Simple multi-step processes are within certain areas.”
4 | Get someone else who knows better than yourself to look over everything before sending off copies to clients so that all those grammatical errors aren’t missed out on during proofreading stages due to lack of knowledge over certain areas within legal sectors such as contracts law etcetera
Expand your knowledge on effective legal writing with these recommended resources:
Effective Legal Writing: A Practical Guide (3rd Edition) Enhance your legal writing skills with practical insights and techniques in this comprehensive guide.
The Legal Writing Handbook Explore a handbook that offers valuable advice and strategies for improving your legal writing proficiency.
Oates’ Legal Writing Handbook (8th Edition) Dive into the 8th edition of this handbook, which provides essential guidance for crafting effective legal documents.
How can I improve my legal writing skills?
Improving your legal writing skills involves practicing clear communication, mastering legal terminology, and structuring your arguments logically.
What resources are available for legal writing guidance?
You can find valuable guidance in books like “Effective Legal Writing: A Practical Guide” and “The Legal Writing Handbook,” which offer tips, techniques, and examples.
How can I make my legal briefs more persuasive?

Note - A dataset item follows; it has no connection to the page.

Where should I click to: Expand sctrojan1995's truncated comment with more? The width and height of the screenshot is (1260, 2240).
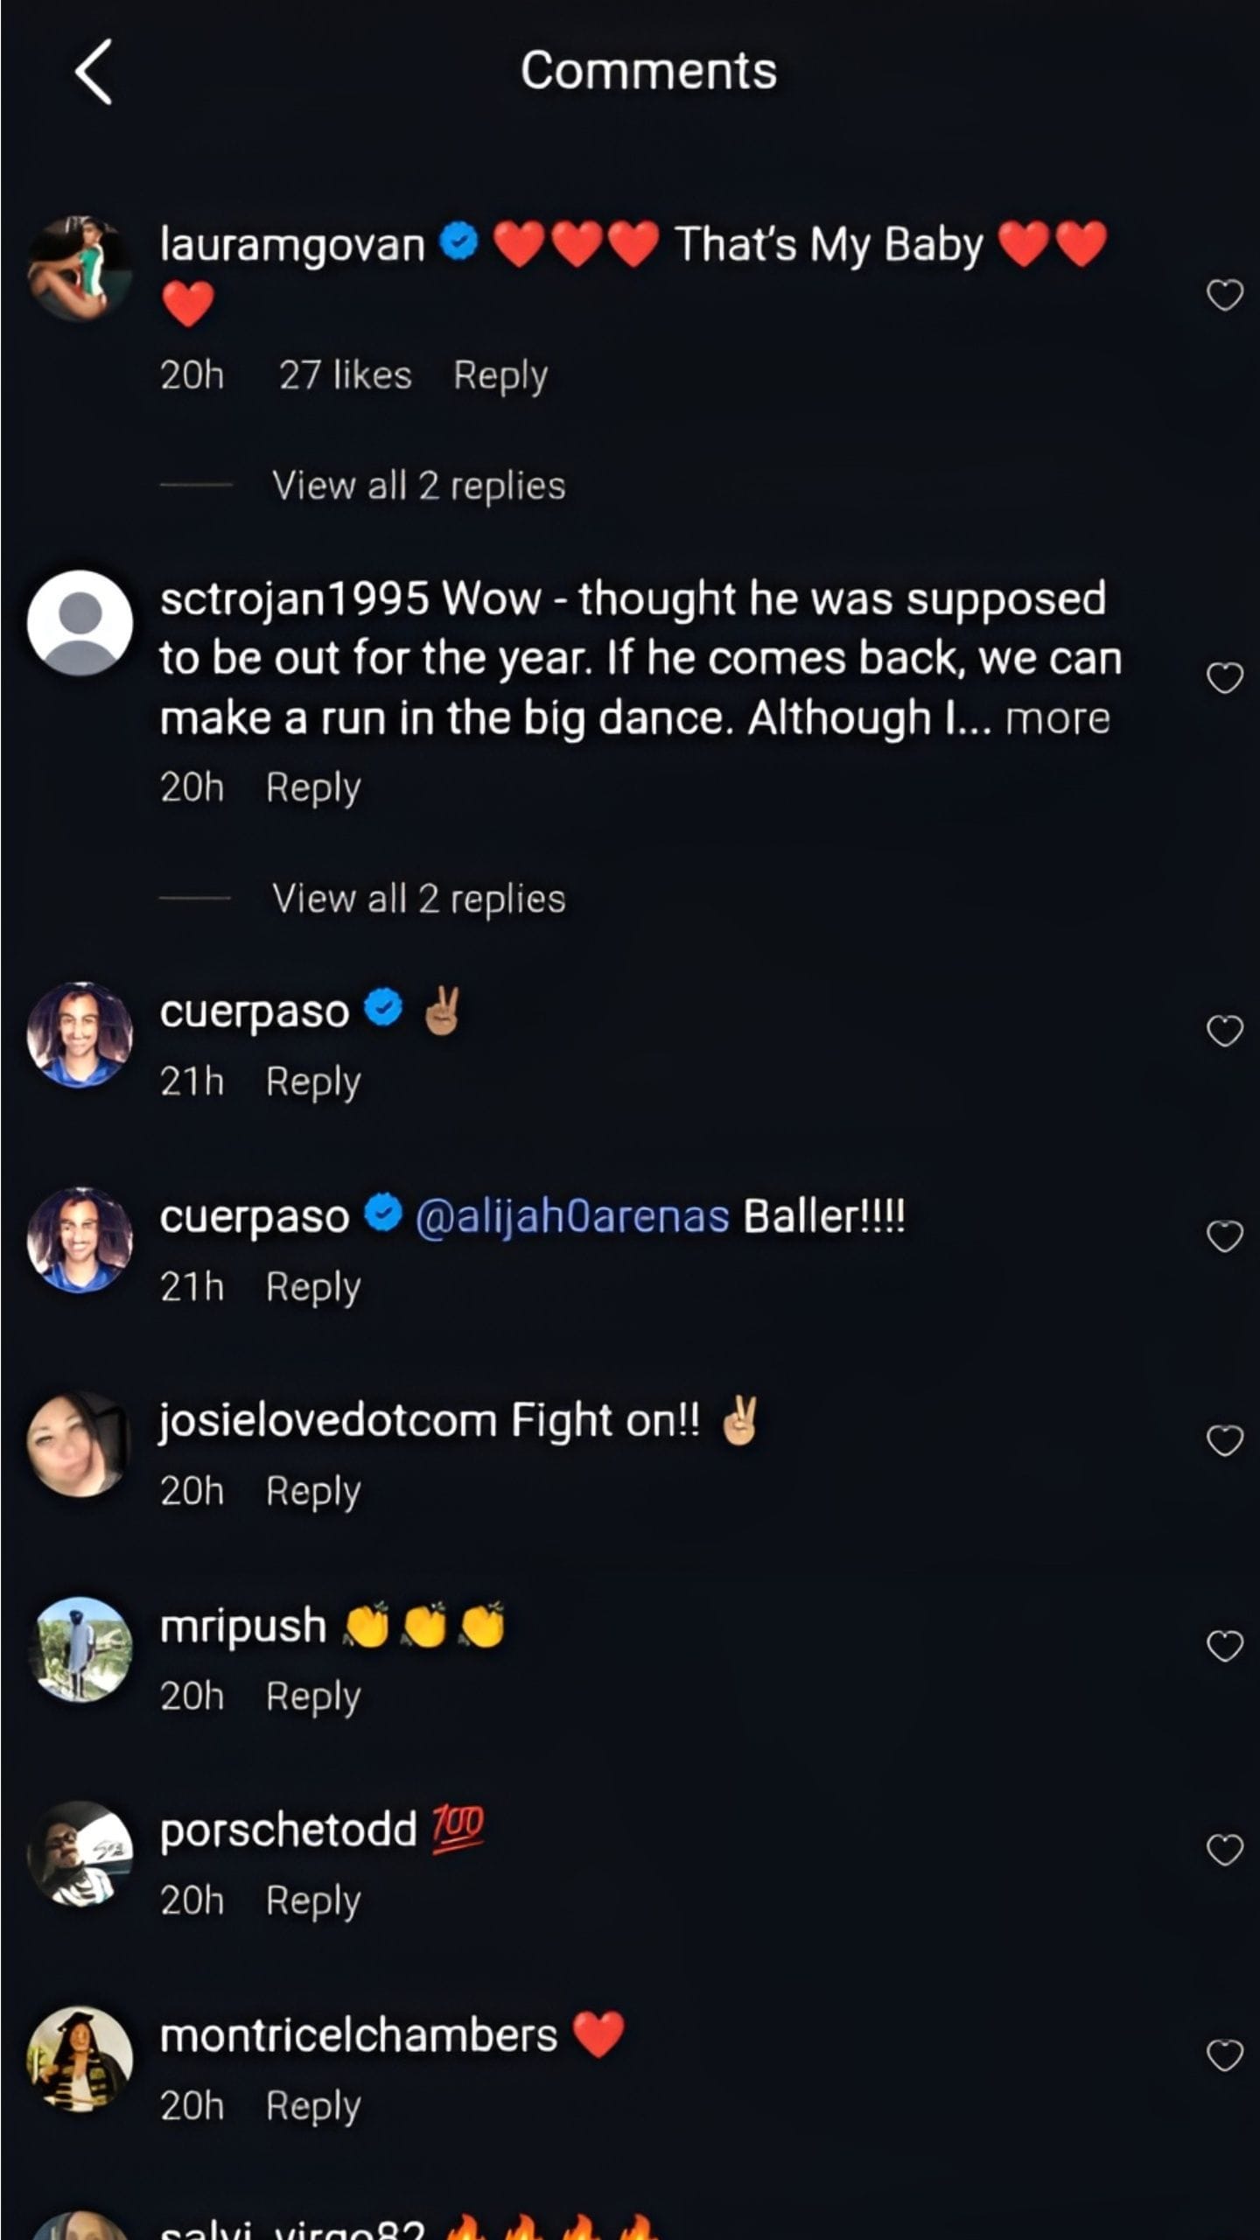[x=1057, y=719]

Craft persuasive legal briefs by clearly stating your arguments, providing supporting evidence, and addressing counterarguments effectively.
Are there any recommended legal writing handbooks?

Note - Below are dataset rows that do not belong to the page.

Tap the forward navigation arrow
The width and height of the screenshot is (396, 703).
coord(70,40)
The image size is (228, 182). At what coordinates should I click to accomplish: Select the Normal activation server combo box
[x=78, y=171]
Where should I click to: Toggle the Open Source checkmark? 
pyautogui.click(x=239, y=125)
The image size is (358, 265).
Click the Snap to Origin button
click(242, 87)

Yes, “The Legal Writing Handbook” and “Oates’ Legal Writing Handbook (8th Edition)” are two recommended handbooks that provide comprehensive insights into legal writing techniques.
How do I balance legal precision with clear communication?
Balancing legal precision and clarity involves using plain language, avoiding jargon when unnecessary, and ensuring your arguments are easily understandable by a wider audience.
Costantine Edward is a digital marketing expert, freelance writer, and entrepreneur who helps people attain financial freedom. I’ve been working in marketing since I was 18 years old and have managed to build a successful career doing what I love.